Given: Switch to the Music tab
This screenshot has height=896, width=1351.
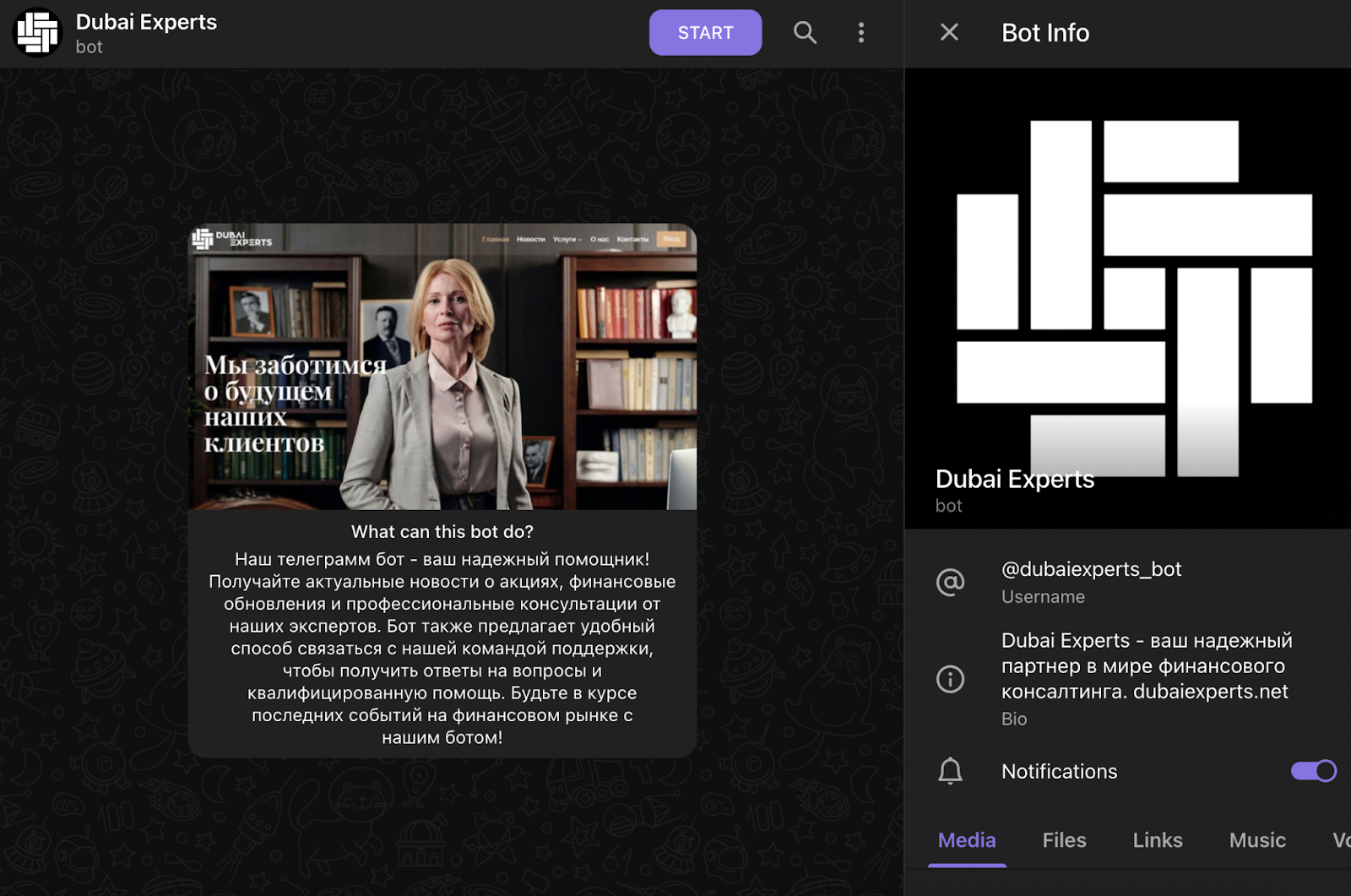Looking at the screenshot, I should tap(1257, 840).
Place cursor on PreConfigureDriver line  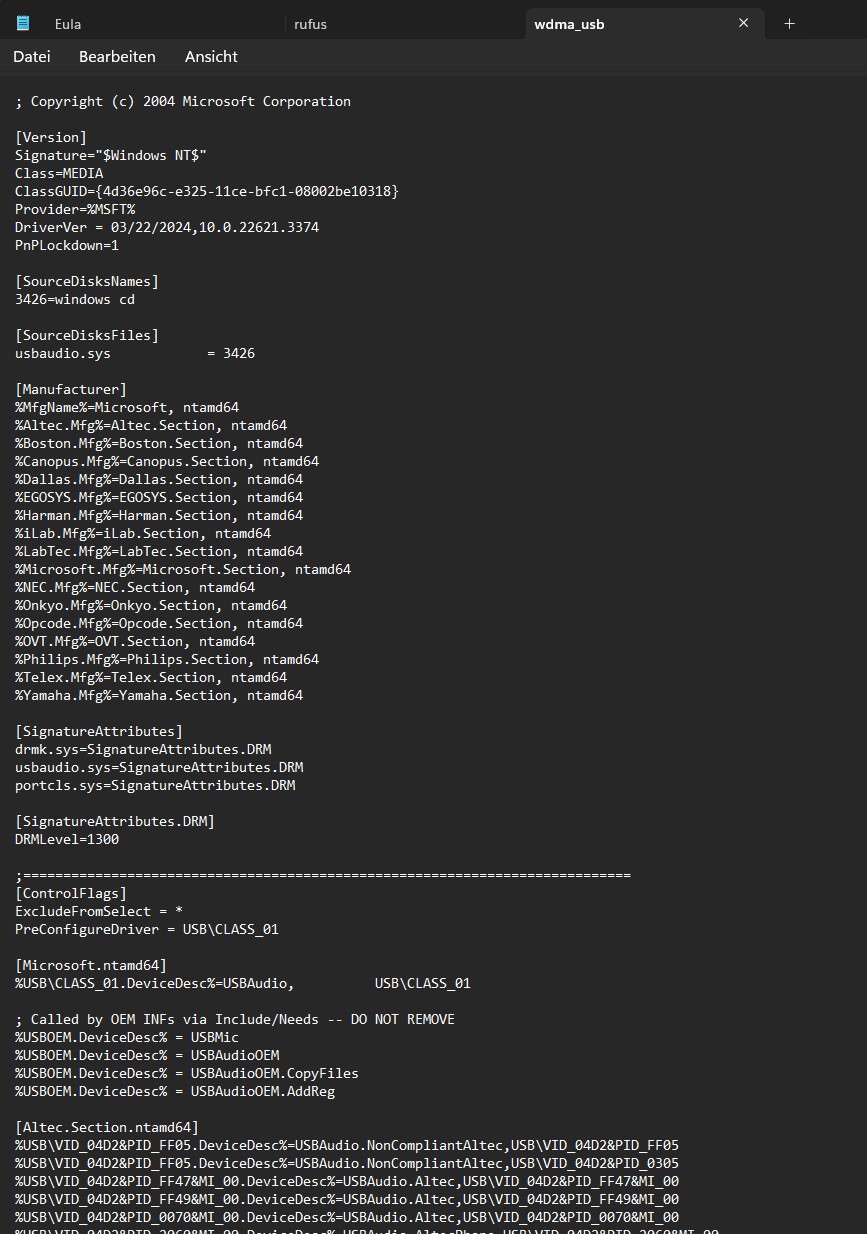147,929

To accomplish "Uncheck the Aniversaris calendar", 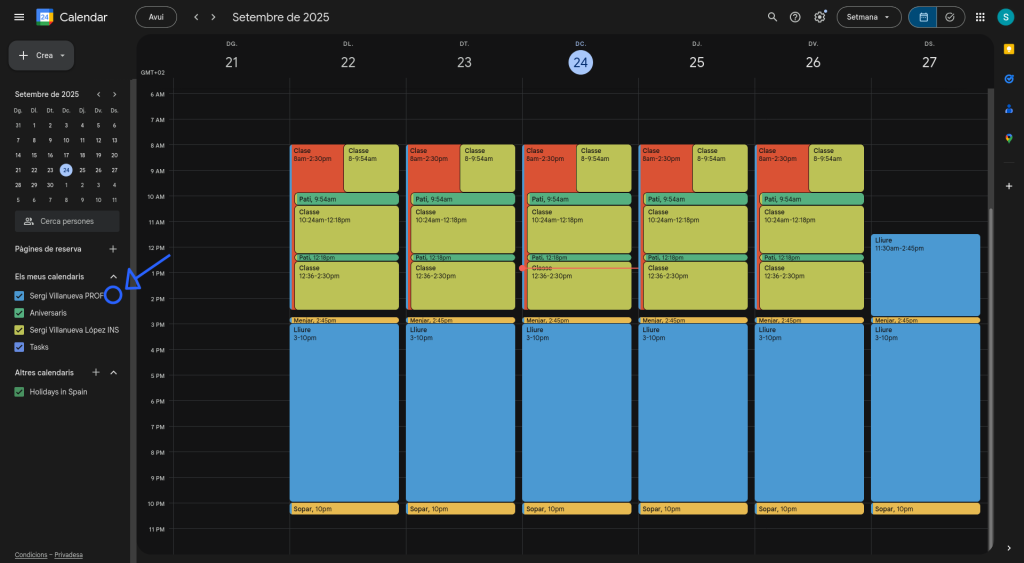I will pyautogui.click(x=20, y=313).
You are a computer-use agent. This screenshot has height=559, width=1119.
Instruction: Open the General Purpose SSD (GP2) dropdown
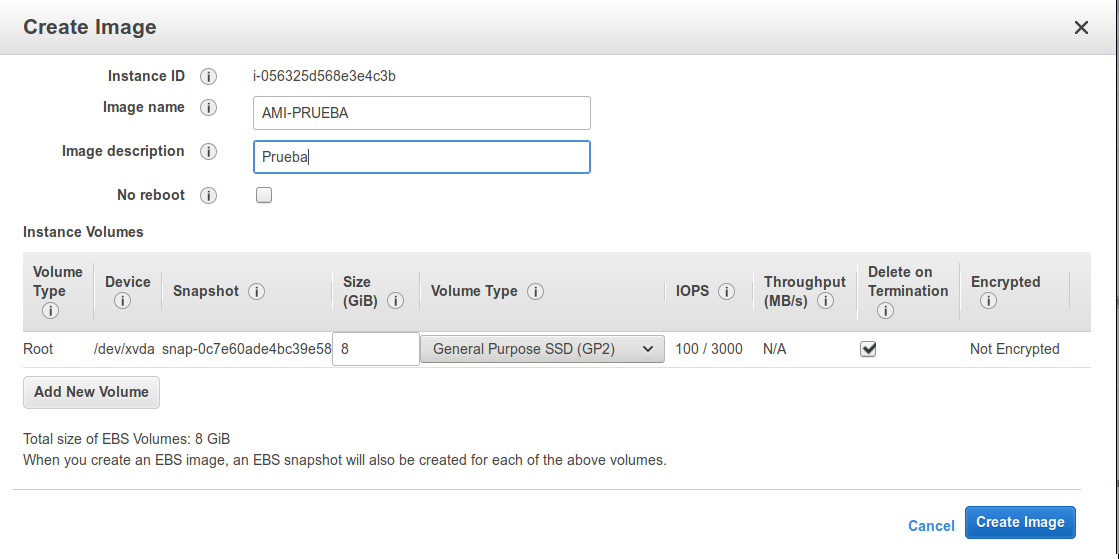point(542,349)
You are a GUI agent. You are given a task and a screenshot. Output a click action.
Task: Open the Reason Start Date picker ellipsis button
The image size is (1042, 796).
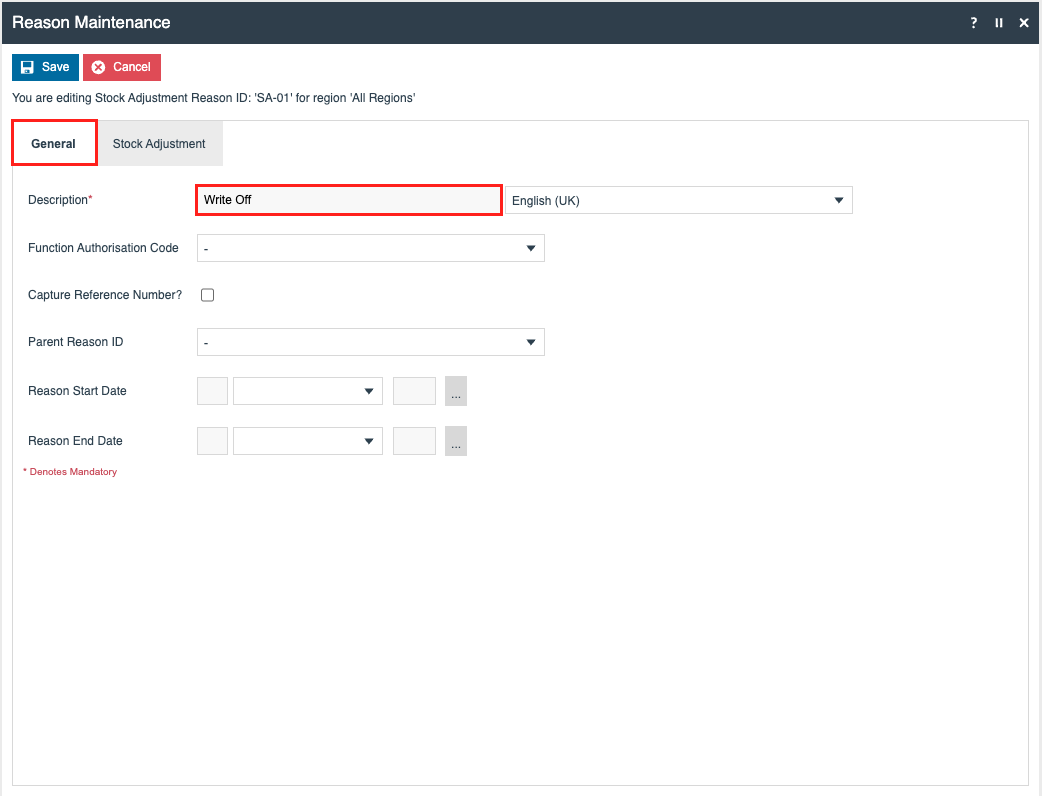click(456, 391)
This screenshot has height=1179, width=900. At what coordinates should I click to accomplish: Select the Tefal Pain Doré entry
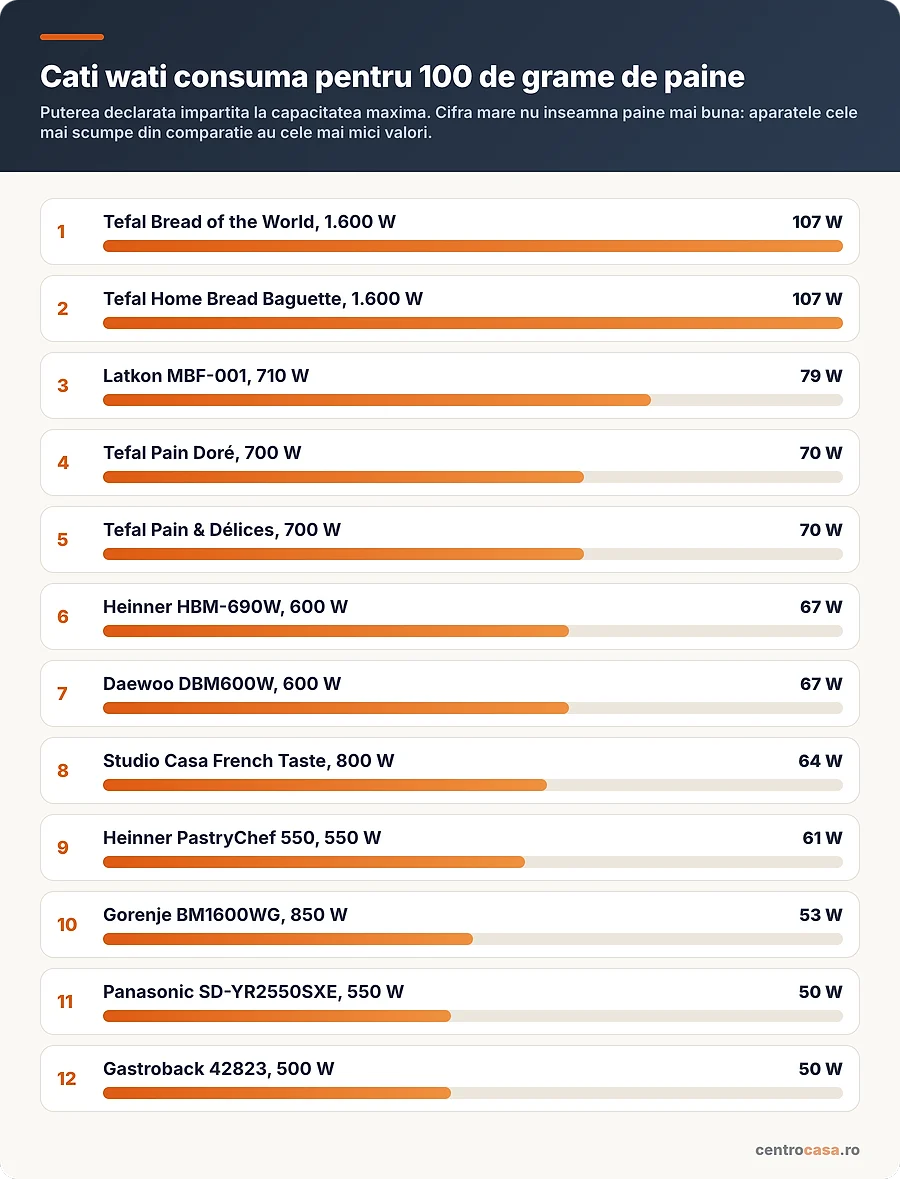pos(450,462)
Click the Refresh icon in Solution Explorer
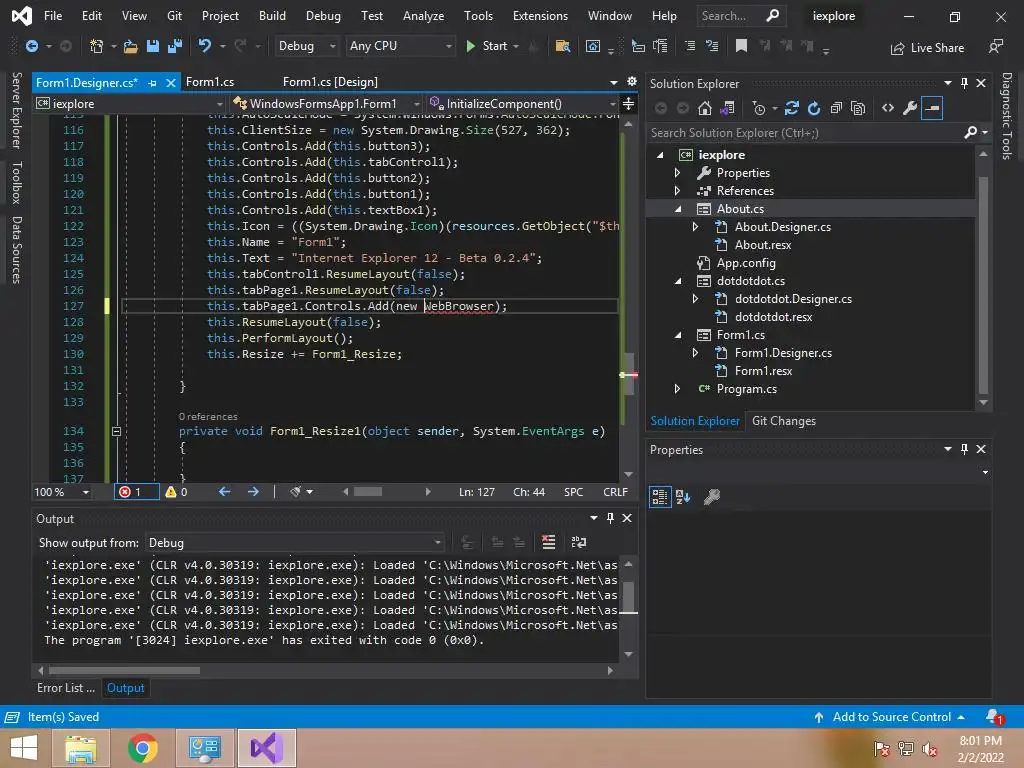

=-=-=

Starting at the line that holds "Instruction: Open the", repeat every line through the end of the listing exactly as written, skipping any picture.

OUTPUT BELOW
Instruction: Open the General Purpose SSD (GP2) dropdown
point(542,349)
You are a GUI agent. You are given a task and a screenshot. Output a click action.
Task: Open the Reason Start Date picker ellipsis button
The image size is (1042, 796).
click(456, 391)
This screenshot has height=1179, width=900. At what coordinates should I click to accomplish: Select the Tefal Pain Doré entry
pos(450,462)
Click the Refresh icon in Solution Explorer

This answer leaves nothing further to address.